There’s been a dramatic improvement in the speed of searches being completed and returned by local authorities, the government claims.
Housing minister Heather Wheeler says that last year she wrote to all local authorities saying that extensive search delays were unacceptable to the government, which wanted to speed up the house buying process across a number of fronts.
She gave them a target of a maximum of 10 working days within which to complete and return search data.
Now she has told a conveyancing conference: “I’m pleased to see that, based on the latest data, more than 80% of local authorities are hitting this target. The quickest can turn searches around in under a day. Now that’s what I call progress.
“I think the chance to live in the house of your dreams shouldn’t depend on which authority it happens to be in.”
But she warns that there are still unacceptable delays, especially where leaseholds are concerned.
“Having a leasehold property in the chain can add at least an extra week, due to difficulties getting information from freeholders and managing agents.

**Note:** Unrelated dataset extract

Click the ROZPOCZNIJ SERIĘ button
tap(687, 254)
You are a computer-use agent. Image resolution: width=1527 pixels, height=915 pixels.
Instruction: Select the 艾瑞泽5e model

As it stands, there aren’t any guidelines around the provision of this information, leaving leaseholders at the mercy of freeholders, who can charge whatever they like and take as long as they like” claims Wheeler.
She says the government is about to set out a recommended timetable and standard fees for providing this information.
“This will also include a fee to update this information.”
Her comments to the annual conference of the Council for Licensed Conveyancers comes as HM Land Registry is continuing with its Local Land Charges digitisation programme.
Last year the Registry worked with the councils at Blackpool, City of London, Liverpool and Warwick to switch from manual to digital searches, making the enquiries much faster to handle.
HM Land Registry says that by the end of March - so little over two months from now - a total of 26 councils including the four already on stream will have digital searching facilities.
However, it says the full roll-out of its Local Land Charges register across the entire UK could take up to seven years.